After moving downtown, Renaissance Park on Old Fourth Ward became my favorite place for my dog and me to go for walks, connect with nature, and meet new people and fur friends. Henry Moore’s “La Familia De Pie’s
Sculpture adds a unique, vibrant, three-dimensional touch to the park’s scenery, especially at night. When I view this timeless sculpture, I feel a sense of connectivity between myself and the natural world. I love when the sun radiates through the tall trees, putting me in a peaceful, euphoric mood. Me and Renaissance park grew a firm connection before I moved in with my brother. Like today, I would listen to meditation music and take walks through the park.

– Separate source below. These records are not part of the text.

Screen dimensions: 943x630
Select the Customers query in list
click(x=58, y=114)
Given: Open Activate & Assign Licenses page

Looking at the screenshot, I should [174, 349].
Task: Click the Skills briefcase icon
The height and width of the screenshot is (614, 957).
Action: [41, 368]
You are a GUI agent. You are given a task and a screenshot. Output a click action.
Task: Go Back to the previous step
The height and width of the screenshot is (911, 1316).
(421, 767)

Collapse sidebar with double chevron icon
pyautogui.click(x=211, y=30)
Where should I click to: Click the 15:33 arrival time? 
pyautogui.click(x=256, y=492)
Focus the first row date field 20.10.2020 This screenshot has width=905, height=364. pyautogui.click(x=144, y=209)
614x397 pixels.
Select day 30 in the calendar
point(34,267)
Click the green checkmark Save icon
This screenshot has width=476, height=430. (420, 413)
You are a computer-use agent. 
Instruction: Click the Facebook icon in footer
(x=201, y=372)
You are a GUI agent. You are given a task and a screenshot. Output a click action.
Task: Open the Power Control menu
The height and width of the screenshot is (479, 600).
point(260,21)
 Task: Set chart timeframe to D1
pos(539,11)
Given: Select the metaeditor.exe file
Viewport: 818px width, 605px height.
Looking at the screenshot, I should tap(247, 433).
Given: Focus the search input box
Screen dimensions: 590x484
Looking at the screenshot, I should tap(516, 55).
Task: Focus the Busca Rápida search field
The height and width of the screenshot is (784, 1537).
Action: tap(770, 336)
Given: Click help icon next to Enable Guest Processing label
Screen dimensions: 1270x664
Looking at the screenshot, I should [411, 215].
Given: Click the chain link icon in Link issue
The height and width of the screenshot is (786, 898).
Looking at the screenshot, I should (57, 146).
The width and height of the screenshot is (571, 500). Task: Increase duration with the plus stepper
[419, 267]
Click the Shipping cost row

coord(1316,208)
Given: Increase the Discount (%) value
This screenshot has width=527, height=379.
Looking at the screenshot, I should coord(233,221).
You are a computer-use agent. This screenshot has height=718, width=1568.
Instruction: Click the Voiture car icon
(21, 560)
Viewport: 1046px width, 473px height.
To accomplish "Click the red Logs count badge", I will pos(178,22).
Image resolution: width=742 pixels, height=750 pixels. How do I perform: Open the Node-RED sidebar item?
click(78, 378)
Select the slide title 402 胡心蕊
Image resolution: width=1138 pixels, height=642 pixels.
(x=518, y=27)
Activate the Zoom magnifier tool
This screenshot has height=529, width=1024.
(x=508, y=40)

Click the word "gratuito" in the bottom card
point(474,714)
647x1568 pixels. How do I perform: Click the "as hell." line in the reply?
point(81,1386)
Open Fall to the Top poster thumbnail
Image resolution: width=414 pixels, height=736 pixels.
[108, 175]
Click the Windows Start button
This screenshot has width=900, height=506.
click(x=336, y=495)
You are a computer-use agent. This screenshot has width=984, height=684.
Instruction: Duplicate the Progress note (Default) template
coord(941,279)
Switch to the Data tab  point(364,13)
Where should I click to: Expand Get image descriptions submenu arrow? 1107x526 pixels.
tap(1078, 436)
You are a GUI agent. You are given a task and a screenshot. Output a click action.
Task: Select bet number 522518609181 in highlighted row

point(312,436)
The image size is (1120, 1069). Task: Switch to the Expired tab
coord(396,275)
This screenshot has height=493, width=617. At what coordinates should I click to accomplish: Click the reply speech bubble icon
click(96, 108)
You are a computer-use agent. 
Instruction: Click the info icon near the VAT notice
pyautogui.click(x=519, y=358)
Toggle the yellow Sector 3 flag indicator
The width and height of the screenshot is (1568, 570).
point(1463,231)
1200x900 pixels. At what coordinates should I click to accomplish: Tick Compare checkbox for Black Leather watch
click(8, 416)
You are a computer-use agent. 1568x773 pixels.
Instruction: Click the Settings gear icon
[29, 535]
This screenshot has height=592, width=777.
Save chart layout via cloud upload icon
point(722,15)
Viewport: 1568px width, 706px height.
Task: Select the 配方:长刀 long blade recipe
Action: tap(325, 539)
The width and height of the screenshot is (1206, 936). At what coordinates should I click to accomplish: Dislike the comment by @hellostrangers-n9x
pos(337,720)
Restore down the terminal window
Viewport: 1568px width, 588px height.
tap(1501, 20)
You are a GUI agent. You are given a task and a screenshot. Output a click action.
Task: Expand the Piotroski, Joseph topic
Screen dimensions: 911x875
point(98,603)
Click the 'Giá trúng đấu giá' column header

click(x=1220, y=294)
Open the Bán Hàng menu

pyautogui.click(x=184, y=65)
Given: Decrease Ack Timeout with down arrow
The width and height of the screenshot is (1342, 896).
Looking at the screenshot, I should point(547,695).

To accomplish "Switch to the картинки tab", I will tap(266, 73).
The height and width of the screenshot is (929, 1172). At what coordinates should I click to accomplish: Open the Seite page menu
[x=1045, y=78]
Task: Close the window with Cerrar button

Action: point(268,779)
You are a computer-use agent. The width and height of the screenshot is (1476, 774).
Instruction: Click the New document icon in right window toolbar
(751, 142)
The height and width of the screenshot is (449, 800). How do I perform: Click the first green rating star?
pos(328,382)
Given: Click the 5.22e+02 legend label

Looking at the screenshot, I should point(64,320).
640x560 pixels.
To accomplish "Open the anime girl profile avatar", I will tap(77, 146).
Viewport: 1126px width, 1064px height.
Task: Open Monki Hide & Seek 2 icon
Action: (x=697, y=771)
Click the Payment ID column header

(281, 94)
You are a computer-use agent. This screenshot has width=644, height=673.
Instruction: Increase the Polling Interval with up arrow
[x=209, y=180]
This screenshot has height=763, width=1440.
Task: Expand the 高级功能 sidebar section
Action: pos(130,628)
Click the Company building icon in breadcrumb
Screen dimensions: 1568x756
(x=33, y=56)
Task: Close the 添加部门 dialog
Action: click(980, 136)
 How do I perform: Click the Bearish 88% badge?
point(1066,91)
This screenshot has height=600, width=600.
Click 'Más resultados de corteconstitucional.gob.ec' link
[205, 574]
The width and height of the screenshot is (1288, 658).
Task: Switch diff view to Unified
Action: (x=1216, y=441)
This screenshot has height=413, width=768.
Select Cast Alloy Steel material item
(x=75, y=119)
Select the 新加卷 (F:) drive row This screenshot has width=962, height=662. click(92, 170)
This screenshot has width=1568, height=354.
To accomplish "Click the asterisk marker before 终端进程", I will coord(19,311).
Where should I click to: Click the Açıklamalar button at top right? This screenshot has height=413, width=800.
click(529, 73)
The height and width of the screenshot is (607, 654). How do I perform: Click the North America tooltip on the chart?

Kendrecus near Renaissance Park.

During my first years of learning at GSU, I became fascinated with art history and sculptures. Henry Moore’s “La Familia De Pie” sculpture expresses humanity as part of nature. However, I have no clue how it shares significance with renaissance park today.

Before Renaissance park’s existence, Buttermilk Bottom slum, an African American neighborhood centered on Atlanta Civic Center during the 1960s, now stands in the Old Fourth Ward. Considered a slum area, Buttermilk Bottom had unpaved streets and no electricity.1 “Black Bottom” coined its name because the downward slope of the sewers in the area caused the backed-up water to have a buttermilk smell.

  1. “Kidddle.”Kids Encyclopedia Facts. February 13th, 2022)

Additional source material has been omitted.